A couple days ago I decided to go through Leslie Ludy’s Answering the Guy Questions. I’ve read it a few times, but not since I kissed legalism goodbye. I’ve been going through it and taking notes about how the ideas affected me as a teen, and what I notice now as an adult. It’s been educational. And I’m only partway through chapter one.

Leslie begins the book by describing “Counterfeit Manhood”. She talks about the dismal state of modern masculinity, which I find especially interesting in light of the current discussion about toxic masculinity.

She starts the book with a discussion of her seventh grade experience. “Boys were loud and obnoxious, insensitive and crude.” She then goes on to talk about guys who “treated  every girl like a piece of meat to either lustfully consume or carelessly discard.” Her high school experience was even worse. Most of the guys she knew actively viewed pornography. Her youth pastor constantly asked the girls if they had boyfriends, and flirted with the attractive girls. She constantly overheard guys lustfully describe girls’ bodies, and when she finally called a guy out on it, he told her that’s just the way guys are.

All of this is utterly foreign to my high school experience. I was home schooled and the guys that I interacted with were decent people who respected the girls and women in their life. Some were obnoxious, selfish and arrogant, but they never treated women like meat.

What Leslie talks about is far removed from what I know. “Like most girls my age, I reasoned that being treated like a sex object was better than being disregarded by guys and spending the rest of my life alone. So I began catering to the masculine perversion all around me by dressing seductively to gain male approval, laughing carelessly when guys touched or grabbed me sexually in the school halls, and giving away my heart, emotions and almost all of my physical purity to one casual, meaningless fling after another. Like most other girls my age, giving in to the dismal state of modern masculinity left me heartbroken, wounded and plagued with debilitating insecurity.”

I was horrified when I read that. And then something clicked in my mind. This isn’t a description of modern masculinity. This is a description of sexual harassment and toxic masculinity.

Just to be sure I did a quick google search. I ended up at the Ontario Human Rights Commission’s page about identifying sexual harassment . Certain points fit Leslie’s story all too well.

  • invading personal space
  • unnecessary physical contact, including unwanted touching, etc.
  • derogatory language and/or comments toward women (or men, depending on the circumstances), sex-specific derogatory names
  • gender-related comment about a person’s physical characteristics or mannerisms
  • displaying or circulating pornography, sexual pictures or cartoons, sexually explicit graffiti, or other sexual images (including online)
  • sexual jokes, including circulating written sexual jokes (e.g. by e-mail)
  • bragging about sexual prowess
  • questions or discussions about sexual activities
  • requiring an employee to dress in a sexualized or gender-specific way (ok, she wasn’t required to dress a certain way by an employer, but there was definitely a cultural pressure to “dress seductively”)

I’m horrified and sad that her school was like this.

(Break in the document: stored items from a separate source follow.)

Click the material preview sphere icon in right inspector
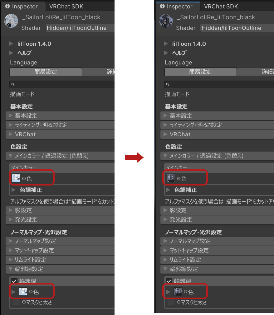Image resolution: width=274 pixels, height=315 pixels. pos(166,21)
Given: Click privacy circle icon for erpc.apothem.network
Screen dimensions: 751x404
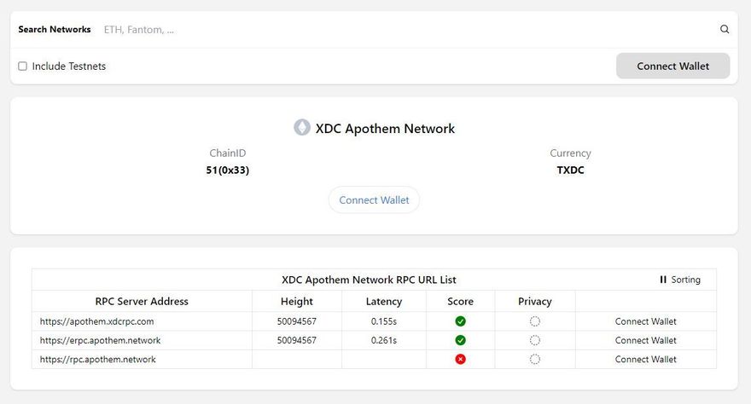Looking at the screenshot, I should click(534, 340).
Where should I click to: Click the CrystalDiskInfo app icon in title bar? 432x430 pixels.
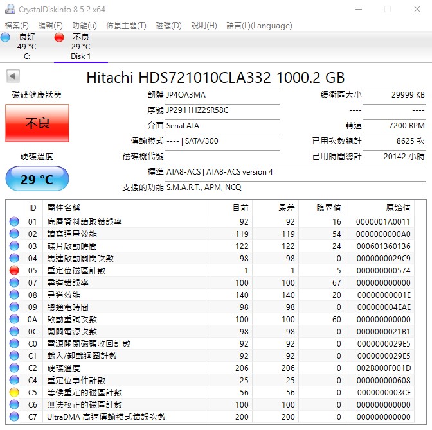[9, 9]
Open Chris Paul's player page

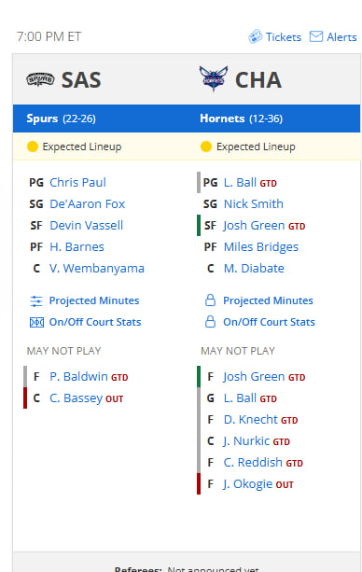(x=77, y=182)
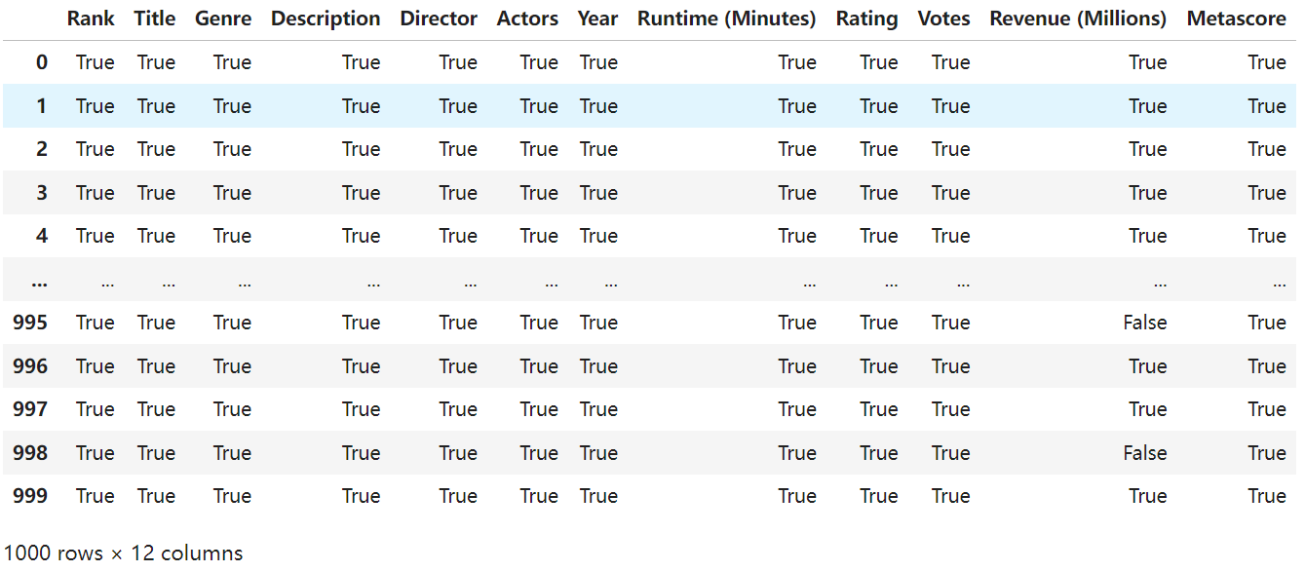Image resolution: width=1305 pixels, height=572 pixels.
Task: Click the Revenue (Millions) column header
Action: [1078, 19]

Yes, I’m probably naive, because people will say that’s just what high school is like. But that’s not what it should be like.

What disturbs me most about this chapter is that Leslie calls all this “modern masculinity” and “counterfeit manhood”. She perpetuates the lie that nearly all guys, and especially non-Christian guys, are like this. She takes the blame for not standing up and having high morals, and not encouraging guys to do better. She doesn’t call out sexual harassment for what it is: An unhealthy and unacceptable way for guys to interact with women, regardless of whether the’re Christian.

Thankfully in college I never experienced what she described. If I had, I probably would have believed that unwanted touching or sexual comments were my fault for interacting with a non-Christian guy. Because after all, what else would I expect from a modern man?

This leads to greater problems later in the book. One premise of Answering the Guy Questions is that we can inspire men to valiant manhood by being princesses of purity. We can make guys behave better by following God’s Plan™ for femininity. Thus the responsibility for men to change is put on women’s shoulders. Which is ridiculous. We can’t manipulate guys into changing their hearts.

What we can do is call unacceptable behaviour by its true name. Let’s not pretend that leering, catcalling, unwanted advances and inappropriate touching is just “the way modern guys are”. No. It’s sexual harassment, and it’s wrong.

 

 

One thought on “Counterfeit Manhood according to Leslie Ludy

  1. The behavior you are describing here by men is utterly unacceptable. I agree 100% the responsibility for changing that behavior falls on men, not women. The part that doesn’t really make sense is that Christian boys behave differently or are even culturally encouraged differently. Most of the toxic masculinity in our society is reinforced heavily by Christian ideals, always has been.